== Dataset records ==
--

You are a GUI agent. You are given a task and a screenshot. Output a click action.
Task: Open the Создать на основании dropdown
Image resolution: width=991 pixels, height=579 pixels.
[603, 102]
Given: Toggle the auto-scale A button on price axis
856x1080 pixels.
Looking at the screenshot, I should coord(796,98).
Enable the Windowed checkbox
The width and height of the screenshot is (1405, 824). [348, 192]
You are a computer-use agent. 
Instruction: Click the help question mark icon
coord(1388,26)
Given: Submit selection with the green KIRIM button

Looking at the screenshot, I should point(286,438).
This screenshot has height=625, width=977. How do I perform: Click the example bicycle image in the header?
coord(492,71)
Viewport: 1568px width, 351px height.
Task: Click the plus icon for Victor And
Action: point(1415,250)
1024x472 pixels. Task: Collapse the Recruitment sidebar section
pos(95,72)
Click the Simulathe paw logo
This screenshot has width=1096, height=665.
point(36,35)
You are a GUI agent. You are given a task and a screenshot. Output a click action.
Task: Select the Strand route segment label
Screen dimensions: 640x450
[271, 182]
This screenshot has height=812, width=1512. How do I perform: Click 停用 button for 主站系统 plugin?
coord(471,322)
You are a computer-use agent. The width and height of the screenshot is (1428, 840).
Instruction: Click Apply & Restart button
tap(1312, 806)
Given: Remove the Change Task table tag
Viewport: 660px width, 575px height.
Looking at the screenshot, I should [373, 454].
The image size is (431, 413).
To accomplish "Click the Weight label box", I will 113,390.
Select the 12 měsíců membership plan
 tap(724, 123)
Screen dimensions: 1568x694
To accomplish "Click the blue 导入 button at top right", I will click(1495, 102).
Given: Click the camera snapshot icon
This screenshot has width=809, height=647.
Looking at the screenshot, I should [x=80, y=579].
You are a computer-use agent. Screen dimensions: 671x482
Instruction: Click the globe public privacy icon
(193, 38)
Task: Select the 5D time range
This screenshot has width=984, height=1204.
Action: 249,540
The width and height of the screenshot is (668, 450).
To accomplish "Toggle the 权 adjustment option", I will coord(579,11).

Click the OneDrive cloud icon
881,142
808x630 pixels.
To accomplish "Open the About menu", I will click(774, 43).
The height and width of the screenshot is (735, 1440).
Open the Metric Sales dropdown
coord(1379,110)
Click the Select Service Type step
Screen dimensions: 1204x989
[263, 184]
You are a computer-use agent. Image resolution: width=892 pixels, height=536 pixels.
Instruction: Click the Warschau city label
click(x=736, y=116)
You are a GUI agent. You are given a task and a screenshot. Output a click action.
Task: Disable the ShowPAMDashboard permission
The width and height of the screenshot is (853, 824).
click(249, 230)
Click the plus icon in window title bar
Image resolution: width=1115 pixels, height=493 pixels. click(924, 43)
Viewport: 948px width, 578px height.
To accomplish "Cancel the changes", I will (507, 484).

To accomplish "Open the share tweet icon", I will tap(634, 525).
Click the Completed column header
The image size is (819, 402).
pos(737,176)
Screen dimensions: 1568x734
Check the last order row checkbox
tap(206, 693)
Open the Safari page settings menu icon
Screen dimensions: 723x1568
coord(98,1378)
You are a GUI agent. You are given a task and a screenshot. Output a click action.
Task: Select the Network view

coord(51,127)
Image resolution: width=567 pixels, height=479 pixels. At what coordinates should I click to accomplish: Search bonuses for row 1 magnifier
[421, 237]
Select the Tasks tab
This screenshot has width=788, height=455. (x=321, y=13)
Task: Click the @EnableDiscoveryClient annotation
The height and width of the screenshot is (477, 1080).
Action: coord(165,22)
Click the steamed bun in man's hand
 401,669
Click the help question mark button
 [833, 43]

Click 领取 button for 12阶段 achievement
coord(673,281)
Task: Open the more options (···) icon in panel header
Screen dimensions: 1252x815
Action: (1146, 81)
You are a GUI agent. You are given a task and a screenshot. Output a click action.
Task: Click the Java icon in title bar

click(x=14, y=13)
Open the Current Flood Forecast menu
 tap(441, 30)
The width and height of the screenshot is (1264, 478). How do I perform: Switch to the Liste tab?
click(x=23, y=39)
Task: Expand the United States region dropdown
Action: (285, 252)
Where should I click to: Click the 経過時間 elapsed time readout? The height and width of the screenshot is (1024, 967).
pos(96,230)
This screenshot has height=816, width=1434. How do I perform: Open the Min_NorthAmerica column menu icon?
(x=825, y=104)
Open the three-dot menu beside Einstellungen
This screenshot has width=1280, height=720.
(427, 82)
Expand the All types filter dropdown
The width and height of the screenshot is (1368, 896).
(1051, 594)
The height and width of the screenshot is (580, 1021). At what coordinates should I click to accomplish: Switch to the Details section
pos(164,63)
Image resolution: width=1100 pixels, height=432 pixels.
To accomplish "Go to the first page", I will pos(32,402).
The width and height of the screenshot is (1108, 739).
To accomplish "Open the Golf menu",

--

== What to work on ==
Copy each line above containing the string "computer".

== Response area ==
You are a computer-use agent. 
You are a computer-use agent. The width and height of the screenshot is (1428, 840).
You are a computer-use agent. Screen dimensions: 671x482
You are a computer-use agent. Image resolution: width=892 pixels, height=536 pixels.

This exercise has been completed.